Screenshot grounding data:
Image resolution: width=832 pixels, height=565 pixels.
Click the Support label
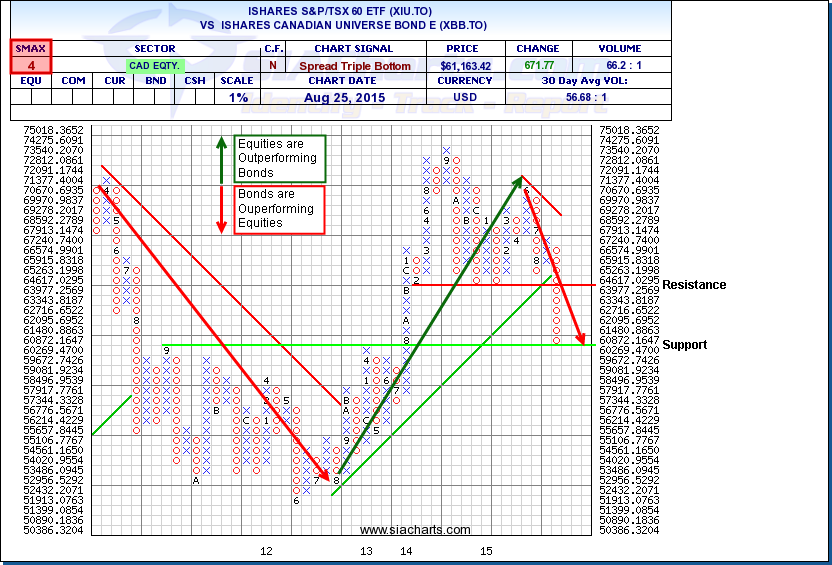(x=684, y=345)
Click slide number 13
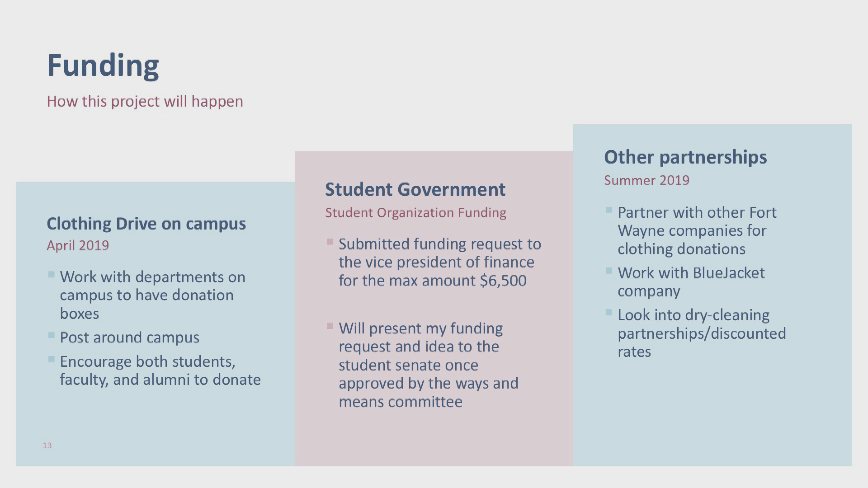The width and height of the screenshot is (868, 488). 47,446
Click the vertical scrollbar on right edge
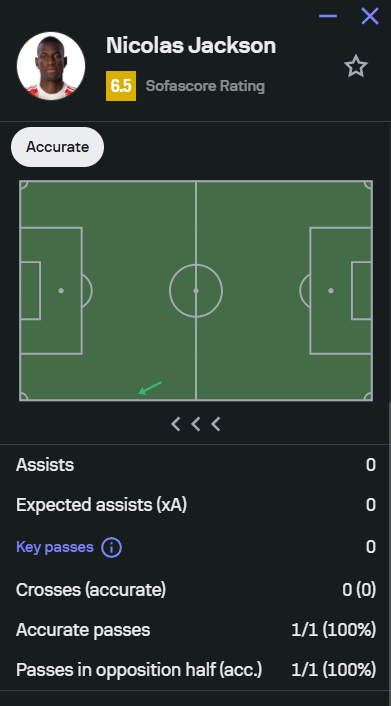 click(389, 554)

> _Problem_
Only what runs from the line holding "Click the Support label" through the end of the entries above is to be given again, exactly, with every picture omitted.

> _Response to this task_
Click the Support label
(x=684, y=345)
Click slide number 13
The width and height of the screenshot is (868, 488). 47,446
Click the vertical scrollbar on right edge
 click(389, 554)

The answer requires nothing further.